» **Task to carry out**
Copy out the records word for word, starting at the line that contains "You are a computer-use" and ending at the line that contains "click(x=933, y=71)". Leave the pictures out of your answer.

» **Dataset records**

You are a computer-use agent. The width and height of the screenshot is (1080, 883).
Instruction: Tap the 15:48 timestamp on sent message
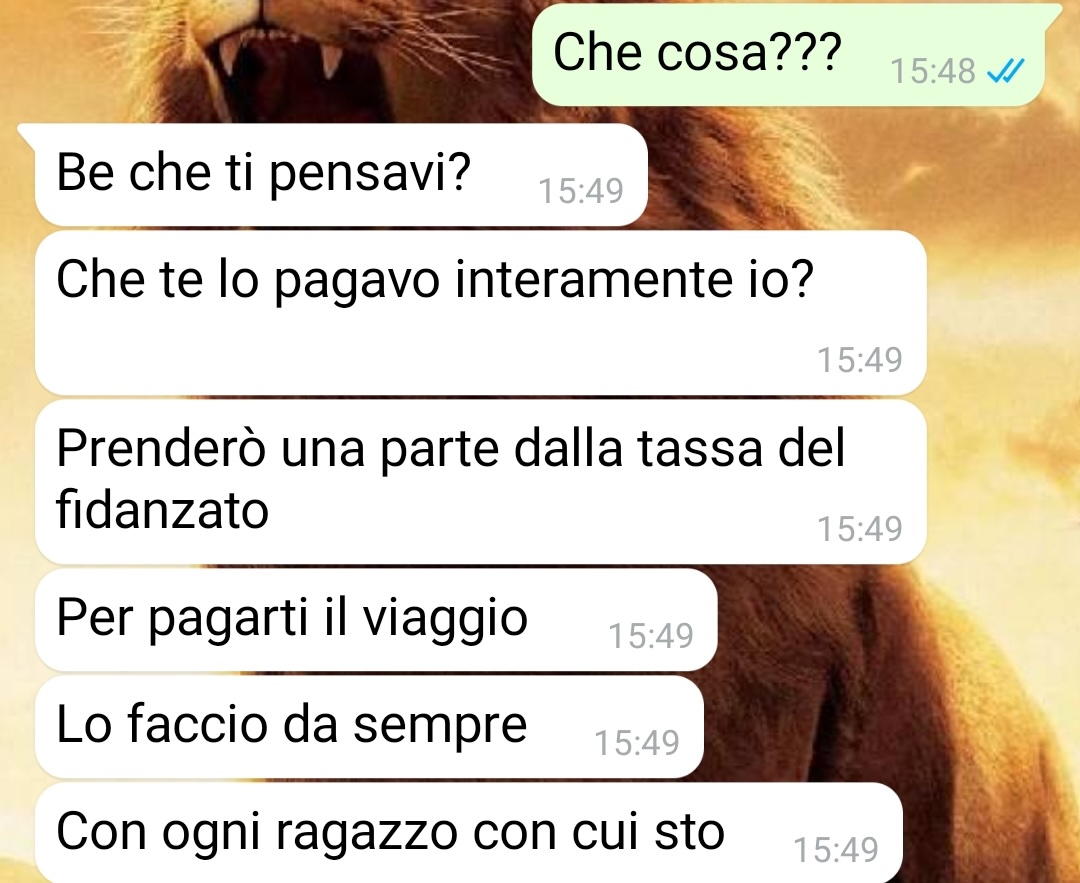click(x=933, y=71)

==

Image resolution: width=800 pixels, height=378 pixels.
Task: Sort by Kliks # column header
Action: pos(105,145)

» **Result for this exercise**
You are a computer-use agent. The width and height of the screenshot is (1080, 883).
Instruction: Tap the 15:48 timestamp on sent message
click(x=933, y=71)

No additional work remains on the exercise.